16 “Must Haves” Before You Hit The Trail

If you are planning to get out and drive on the dirt/snow/mud, especially in more remote areas where cell reception is poor and the terrain is not tow truck friendly, then carrying the right gear and equipment is of utmost importance. Perhaps you’ve been out on the trail a few or more times already, and you’ve never had to carry some of your own equipment because someone else in the group was already carrying shareable equipment. Perhaps you’ve been very lucky, and you’ve never been stuck in any dire situation requiring use of various items. The fact is, running on luck or remaining totally dependent on others, is eventually going to get you into trouble.

Before your luck runs out, let’s go over a list of “16 Must-Have Things,” listed in no particular order.

1. Matching-sized spare tire
No matter what tire type you happen to be running (ig All Terrain, Mud Terrain, All Season, etc.),  you absolutely must carry a spare wheel that fits your vehicle, with mounted tire that is the same diameter as the other 4 tires on your vehicle.

2. Tire plug/patch kit
Punctures, cuts, and gashes…are a matter of “when” rather than “if” they will occur. Be ready for this. Pick up a combo kit that includes the super-gooey orange plugs, with reamer and insertion tools that have larger T handles for grip and leverage. We’ve used this one with great results.

The tire on William’s Tundra had a sidewall puncture while we were out at Johnson Valley. After we removed the wheel/tire and plugged the puncture using three (3) orange plugs, William was able to make it all the way back home safely.

3. Lugnut wrench (or breaker bar) and torque wrench
Your vehicle’s lugnut size and wheel clearance for each lugnut, is likely to be different from that of someone else’s vehicle. Take your pick or bring them all: lugnut wrench, breaker bar and/or impact gun. Make sure to include the socket that fits your wheel and lugnut configuration. Also, bring a torque wrench, so that you can torque your vehicle’s wheels to spec.

4. Off road jack
A proper off road jack should have large non-swiveling wheels with sealed bearings, skid plate for the sand, and be rated for the weight of your vehicle. These folks make some awesome off road jacks.

Jack-in-the-box: Pro Eagle 3 Ton Off Road Jack, secured inside a custom-built wooden box.

5. Air compressor
Get a reliable air compressor with battery terminal clamps, or an air compressor that is “hardwired” in to the battery, so you can air your tires back up for any reason.

ARB Twin Compressor, mounted to the bed in the Dodge Ram.
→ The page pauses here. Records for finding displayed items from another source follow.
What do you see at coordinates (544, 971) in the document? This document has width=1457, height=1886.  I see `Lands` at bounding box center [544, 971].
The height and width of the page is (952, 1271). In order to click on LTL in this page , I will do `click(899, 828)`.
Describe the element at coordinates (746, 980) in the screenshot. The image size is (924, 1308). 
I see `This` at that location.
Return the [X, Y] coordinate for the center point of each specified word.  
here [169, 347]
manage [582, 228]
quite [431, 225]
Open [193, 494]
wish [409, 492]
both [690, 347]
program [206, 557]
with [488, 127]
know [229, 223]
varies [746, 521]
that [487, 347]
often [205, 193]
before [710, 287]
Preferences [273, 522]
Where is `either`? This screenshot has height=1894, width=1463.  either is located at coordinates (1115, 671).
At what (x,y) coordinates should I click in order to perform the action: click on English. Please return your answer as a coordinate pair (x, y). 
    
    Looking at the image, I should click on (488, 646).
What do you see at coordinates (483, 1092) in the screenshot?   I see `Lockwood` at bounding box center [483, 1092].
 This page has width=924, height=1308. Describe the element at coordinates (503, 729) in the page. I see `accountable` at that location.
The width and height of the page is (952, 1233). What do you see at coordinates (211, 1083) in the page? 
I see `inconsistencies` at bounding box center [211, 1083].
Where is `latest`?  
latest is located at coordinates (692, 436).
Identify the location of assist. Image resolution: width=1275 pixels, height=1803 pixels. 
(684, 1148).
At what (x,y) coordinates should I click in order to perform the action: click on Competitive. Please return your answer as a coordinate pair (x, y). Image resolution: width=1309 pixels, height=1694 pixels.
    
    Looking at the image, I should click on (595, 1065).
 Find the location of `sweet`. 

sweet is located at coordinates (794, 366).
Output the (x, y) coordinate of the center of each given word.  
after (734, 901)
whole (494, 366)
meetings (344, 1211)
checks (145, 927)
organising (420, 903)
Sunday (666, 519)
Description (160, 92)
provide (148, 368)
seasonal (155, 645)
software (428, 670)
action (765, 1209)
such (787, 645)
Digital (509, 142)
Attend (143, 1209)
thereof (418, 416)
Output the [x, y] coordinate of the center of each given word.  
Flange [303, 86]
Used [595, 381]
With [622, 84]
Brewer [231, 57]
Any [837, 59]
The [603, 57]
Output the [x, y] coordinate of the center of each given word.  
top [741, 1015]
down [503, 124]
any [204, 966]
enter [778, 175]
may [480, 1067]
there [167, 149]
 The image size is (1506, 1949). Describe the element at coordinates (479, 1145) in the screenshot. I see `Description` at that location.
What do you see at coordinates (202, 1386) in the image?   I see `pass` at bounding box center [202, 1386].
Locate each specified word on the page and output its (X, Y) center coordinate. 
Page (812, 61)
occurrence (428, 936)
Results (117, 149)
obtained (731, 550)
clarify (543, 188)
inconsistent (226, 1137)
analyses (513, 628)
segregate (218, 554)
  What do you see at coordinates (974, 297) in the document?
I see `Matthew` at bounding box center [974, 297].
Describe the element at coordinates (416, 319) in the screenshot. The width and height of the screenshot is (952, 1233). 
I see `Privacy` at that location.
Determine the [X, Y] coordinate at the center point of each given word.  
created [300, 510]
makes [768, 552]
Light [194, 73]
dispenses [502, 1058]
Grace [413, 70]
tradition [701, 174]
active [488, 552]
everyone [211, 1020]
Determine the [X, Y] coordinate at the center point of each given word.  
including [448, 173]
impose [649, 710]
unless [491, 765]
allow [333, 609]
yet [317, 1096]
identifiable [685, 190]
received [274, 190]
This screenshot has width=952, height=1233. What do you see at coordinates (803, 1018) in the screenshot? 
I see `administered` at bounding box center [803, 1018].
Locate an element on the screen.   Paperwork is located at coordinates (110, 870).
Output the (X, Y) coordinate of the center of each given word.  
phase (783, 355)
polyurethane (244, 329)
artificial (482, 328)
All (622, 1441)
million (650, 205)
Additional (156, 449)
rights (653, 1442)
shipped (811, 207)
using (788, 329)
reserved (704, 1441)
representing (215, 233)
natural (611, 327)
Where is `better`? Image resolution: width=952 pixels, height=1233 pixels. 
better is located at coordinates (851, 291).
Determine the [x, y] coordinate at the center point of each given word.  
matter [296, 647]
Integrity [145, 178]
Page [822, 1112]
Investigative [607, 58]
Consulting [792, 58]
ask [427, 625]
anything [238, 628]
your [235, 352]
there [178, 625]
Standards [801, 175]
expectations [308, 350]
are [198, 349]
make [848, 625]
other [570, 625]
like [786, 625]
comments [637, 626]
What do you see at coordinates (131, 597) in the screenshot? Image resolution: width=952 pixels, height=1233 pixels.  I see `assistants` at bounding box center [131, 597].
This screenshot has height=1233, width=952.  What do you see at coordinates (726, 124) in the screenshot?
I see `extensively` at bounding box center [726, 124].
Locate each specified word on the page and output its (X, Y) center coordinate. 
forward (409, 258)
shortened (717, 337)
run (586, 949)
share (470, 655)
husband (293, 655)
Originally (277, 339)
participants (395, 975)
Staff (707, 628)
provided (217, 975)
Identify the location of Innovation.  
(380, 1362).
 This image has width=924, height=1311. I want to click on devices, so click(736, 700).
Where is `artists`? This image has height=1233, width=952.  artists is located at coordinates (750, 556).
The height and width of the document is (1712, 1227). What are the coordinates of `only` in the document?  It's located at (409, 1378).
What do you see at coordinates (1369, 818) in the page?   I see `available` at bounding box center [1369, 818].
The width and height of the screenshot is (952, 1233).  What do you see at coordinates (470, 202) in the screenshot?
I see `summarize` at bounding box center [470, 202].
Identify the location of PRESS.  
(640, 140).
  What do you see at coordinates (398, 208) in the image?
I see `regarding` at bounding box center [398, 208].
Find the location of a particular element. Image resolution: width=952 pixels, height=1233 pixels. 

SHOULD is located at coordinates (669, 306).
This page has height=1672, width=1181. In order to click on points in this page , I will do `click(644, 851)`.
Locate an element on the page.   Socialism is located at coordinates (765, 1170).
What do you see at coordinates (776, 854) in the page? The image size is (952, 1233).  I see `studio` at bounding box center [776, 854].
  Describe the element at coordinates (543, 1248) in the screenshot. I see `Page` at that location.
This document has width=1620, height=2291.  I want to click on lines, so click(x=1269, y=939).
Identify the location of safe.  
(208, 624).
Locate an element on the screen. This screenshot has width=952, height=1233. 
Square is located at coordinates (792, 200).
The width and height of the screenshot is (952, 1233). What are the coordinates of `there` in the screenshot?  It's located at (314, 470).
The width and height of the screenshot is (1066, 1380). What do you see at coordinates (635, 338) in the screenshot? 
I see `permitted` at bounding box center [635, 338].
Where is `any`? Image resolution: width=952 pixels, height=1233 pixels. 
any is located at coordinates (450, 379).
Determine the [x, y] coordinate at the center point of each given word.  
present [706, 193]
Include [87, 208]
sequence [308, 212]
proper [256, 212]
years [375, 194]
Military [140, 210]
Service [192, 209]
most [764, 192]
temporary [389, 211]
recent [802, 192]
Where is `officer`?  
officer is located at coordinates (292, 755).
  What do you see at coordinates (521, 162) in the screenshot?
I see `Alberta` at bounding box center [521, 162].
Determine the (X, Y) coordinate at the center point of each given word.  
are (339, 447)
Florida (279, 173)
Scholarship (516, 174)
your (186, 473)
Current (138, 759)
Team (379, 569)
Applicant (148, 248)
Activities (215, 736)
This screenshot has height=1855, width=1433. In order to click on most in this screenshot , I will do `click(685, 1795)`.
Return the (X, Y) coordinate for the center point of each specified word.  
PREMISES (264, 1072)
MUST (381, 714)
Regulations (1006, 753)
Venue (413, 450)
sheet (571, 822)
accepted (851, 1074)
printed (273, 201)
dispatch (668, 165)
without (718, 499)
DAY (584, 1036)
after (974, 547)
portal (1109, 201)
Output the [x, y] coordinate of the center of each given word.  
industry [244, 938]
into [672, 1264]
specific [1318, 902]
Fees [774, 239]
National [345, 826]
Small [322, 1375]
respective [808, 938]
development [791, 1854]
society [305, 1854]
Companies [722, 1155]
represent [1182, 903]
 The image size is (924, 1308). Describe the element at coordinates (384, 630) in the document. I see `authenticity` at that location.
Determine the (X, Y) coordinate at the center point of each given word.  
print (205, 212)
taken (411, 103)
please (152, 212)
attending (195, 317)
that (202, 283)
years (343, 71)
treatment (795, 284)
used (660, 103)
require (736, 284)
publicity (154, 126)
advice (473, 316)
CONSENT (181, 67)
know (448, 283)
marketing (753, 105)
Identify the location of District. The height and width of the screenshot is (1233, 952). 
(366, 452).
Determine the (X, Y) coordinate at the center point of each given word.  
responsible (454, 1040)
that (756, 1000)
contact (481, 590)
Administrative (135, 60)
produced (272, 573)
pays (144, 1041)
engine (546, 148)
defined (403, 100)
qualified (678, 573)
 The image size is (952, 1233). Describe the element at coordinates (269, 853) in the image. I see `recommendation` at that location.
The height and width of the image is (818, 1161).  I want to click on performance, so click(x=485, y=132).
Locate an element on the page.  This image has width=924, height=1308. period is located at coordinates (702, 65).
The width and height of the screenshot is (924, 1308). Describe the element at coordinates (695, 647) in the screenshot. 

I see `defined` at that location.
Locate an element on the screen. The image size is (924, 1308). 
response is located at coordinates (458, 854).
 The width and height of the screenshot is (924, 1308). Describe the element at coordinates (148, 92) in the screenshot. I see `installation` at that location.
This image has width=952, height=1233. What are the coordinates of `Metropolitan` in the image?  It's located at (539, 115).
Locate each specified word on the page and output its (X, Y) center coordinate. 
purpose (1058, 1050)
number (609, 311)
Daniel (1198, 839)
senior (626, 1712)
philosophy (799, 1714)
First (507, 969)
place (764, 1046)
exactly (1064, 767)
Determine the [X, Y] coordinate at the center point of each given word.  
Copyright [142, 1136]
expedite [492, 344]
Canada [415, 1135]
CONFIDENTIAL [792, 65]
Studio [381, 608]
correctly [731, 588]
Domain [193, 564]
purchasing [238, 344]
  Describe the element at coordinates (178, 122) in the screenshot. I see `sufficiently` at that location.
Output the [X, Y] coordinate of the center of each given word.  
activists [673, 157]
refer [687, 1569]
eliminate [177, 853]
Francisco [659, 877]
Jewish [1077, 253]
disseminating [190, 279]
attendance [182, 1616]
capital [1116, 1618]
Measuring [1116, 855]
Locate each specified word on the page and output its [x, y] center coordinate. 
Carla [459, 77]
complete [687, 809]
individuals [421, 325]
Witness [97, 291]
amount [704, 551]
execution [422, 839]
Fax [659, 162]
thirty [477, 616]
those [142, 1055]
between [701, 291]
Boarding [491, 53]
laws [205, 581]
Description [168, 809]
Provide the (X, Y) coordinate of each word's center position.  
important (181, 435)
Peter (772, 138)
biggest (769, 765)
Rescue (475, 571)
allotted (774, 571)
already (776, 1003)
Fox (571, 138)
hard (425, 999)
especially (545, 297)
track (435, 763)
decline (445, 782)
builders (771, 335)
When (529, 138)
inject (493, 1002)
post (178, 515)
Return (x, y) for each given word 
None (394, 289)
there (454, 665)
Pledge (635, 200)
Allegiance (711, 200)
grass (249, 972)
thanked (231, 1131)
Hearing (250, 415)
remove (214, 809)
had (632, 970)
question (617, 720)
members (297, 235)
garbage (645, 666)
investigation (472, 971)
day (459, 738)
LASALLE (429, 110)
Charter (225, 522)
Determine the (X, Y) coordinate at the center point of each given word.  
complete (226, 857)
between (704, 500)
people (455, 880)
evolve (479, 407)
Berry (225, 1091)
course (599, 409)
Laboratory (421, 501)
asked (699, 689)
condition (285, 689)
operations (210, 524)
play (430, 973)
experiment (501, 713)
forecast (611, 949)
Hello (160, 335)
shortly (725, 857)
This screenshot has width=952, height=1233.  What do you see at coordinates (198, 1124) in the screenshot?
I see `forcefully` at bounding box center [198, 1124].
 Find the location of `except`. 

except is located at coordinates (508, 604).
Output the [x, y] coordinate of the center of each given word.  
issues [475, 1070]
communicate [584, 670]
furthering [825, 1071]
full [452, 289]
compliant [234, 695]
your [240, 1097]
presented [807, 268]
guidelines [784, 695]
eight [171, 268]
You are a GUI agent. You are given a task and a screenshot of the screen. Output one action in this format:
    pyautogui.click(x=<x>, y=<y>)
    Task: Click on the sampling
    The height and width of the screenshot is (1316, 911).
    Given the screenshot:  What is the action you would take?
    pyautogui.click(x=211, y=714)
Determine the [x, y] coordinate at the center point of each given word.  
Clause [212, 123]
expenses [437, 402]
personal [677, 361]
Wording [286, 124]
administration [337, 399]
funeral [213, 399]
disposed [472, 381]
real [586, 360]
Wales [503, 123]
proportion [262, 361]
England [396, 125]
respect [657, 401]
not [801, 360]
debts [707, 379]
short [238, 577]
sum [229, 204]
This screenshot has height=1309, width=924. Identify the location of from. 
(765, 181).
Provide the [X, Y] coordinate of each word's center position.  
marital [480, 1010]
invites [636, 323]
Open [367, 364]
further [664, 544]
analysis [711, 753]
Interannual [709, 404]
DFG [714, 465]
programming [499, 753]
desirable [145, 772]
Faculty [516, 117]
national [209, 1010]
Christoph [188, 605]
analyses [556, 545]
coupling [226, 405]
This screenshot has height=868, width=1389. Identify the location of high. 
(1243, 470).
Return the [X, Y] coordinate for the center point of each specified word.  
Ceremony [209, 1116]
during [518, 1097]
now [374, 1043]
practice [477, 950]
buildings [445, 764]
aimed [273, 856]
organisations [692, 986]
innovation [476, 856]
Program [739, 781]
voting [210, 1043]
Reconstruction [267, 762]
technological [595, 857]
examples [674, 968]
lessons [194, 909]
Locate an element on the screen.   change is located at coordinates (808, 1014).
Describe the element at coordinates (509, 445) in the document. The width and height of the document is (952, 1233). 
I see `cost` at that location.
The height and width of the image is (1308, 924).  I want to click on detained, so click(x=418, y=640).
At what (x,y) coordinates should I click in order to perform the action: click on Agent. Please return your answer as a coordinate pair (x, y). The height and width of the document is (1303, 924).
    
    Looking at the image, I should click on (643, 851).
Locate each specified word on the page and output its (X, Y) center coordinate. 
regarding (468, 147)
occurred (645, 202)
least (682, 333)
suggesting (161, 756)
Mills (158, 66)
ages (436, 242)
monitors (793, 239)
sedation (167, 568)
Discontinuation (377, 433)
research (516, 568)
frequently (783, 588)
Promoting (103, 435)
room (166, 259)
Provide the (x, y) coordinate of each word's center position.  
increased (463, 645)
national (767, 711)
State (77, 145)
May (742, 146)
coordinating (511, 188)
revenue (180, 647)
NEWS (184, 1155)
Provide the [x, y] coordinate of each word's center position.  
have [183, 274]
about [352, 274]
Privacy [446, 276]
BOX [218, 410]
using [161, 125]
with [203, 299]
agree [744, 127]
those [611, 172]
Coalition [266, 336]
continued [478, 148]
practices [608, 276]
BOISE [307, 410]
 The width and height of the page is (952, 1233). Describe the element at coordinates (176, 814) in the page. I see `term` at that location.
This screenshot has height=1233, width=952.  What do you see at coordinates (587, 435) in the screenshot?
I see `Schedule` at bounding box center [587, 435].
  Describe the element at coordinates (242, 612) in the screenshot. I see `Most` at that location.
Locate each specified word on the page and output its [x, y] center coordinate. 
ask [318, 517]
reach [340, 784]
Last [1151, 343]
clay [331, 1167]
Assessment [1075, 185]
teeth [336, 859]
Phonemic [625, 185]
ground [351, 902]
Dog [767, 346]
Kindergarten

6. Kinetic recovery rope with D-ring and soft shackles
There are countless situations where a recovery rope can be used. Make sure the Working Load Limit (WLL) and Minimum Breaking Strength/Load (MBS/L) are rated to handle at least your own vehicle’s weight.

7. Recovery/traction boards
Recovery boards can come in handy in situations that don’t require a recovery rope or a winch. Many choices are available, ranging from lower cost to higher cost options.

8. Flashlight
Keep a larger flashlight in the vehicle, and keep a smaller flashlight in your pocket.

9. Water and food
Bring enough water and snacks to not only cover your needs for your anticipated trip duration, but also to cover yourself in case the trip duration is extended for whatever reason.

10. Fire extinguisher
Carry a Halon, Halotron, Purple-K, or other proprietary type fire extinguisher such as this.

11. Extra clothes/blankets
In case you are stranded out in the middle of nowhere, you may need some extra layers of clothes to keep yourself warm through the night.

12. Shovel
Shovels are good for “emergencies” and for general recovery use. Stick with well-reviewed USA-made shovels.

13. Miscellaneous hand tools
Socket sets, wrenches, screwdrivers, hammers, pliers, etc.

14. Fuses
Keep a set of spare fuses in the styles and ratings that match your vehicle.

15. First aid kit
A basic first aid kit will have bandages, gauze, tape, disinfectant, etc. Add trauma-related items, such as hemostatic granules/gauze, tourniquets, etc. to expand your overall kit’s capabilities. Also, if you have not already done so, get training on first aid, CPR, and use of trauma-related items.

16. Comms
VHV/UHF handheld radio is pretty standard these days. This is not only needed for basic communication with others in your group, but also useful as a safety item to communicate with others outside your group when the situation calls for such use.

This list is by no means a comprehensive list. But, if you are missing items from this list, then now is the time to get caught up on said items. Don’t procrastinate.